START Data

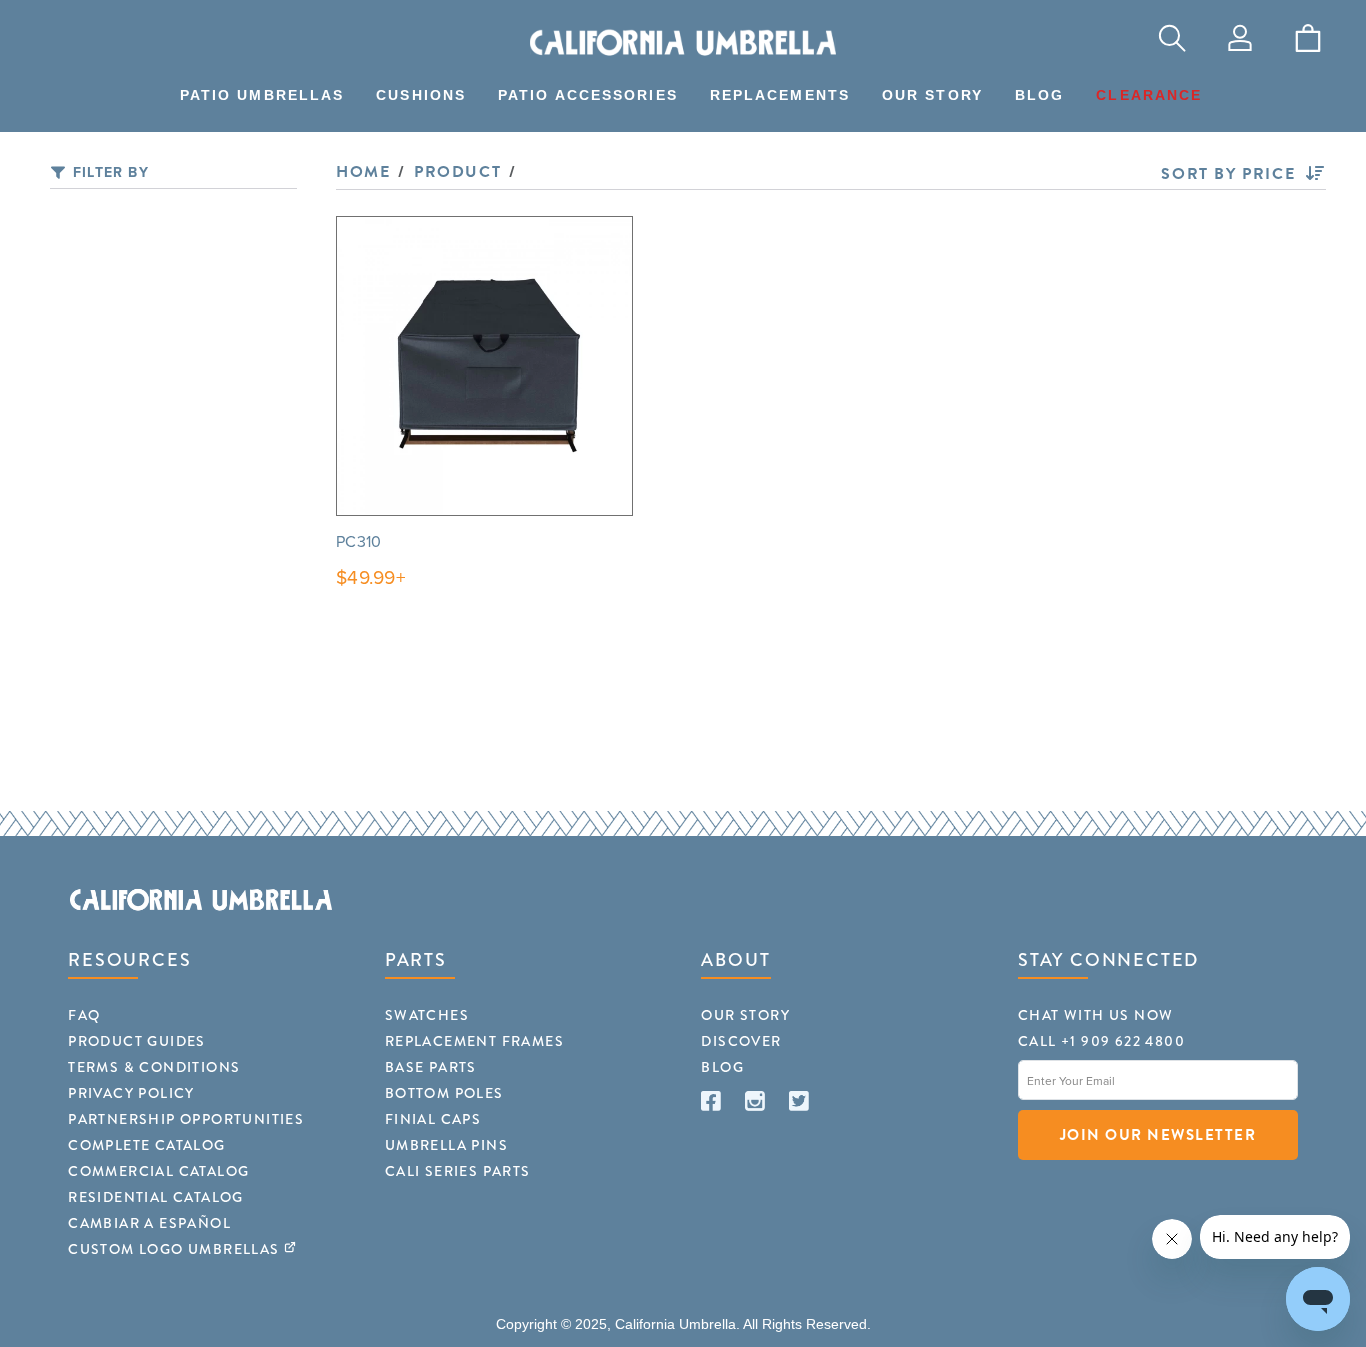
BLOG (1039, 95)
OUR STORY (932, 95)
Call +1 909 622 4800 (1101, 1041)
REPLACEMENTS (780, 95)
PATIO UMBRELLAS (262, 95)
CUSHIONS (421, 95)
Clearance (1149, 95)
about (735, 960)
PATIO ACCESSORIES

END Data

• Your objective
The lines from the one containing "Call +1 909 622 4800 (1101, 1041)" through the last line of the records are to be transcribed exactly, with nothing else added.

• Answer to the problem
Call +1 909 622 4800 (1101, 1041)
REPLACEMENTS (780, 95)
PATIO UMBRELLAS (262, 95)
CUSHIONS (421, 95)
Clearance (1149, 95)
about (735, 960)
PATIO ACCESSORIES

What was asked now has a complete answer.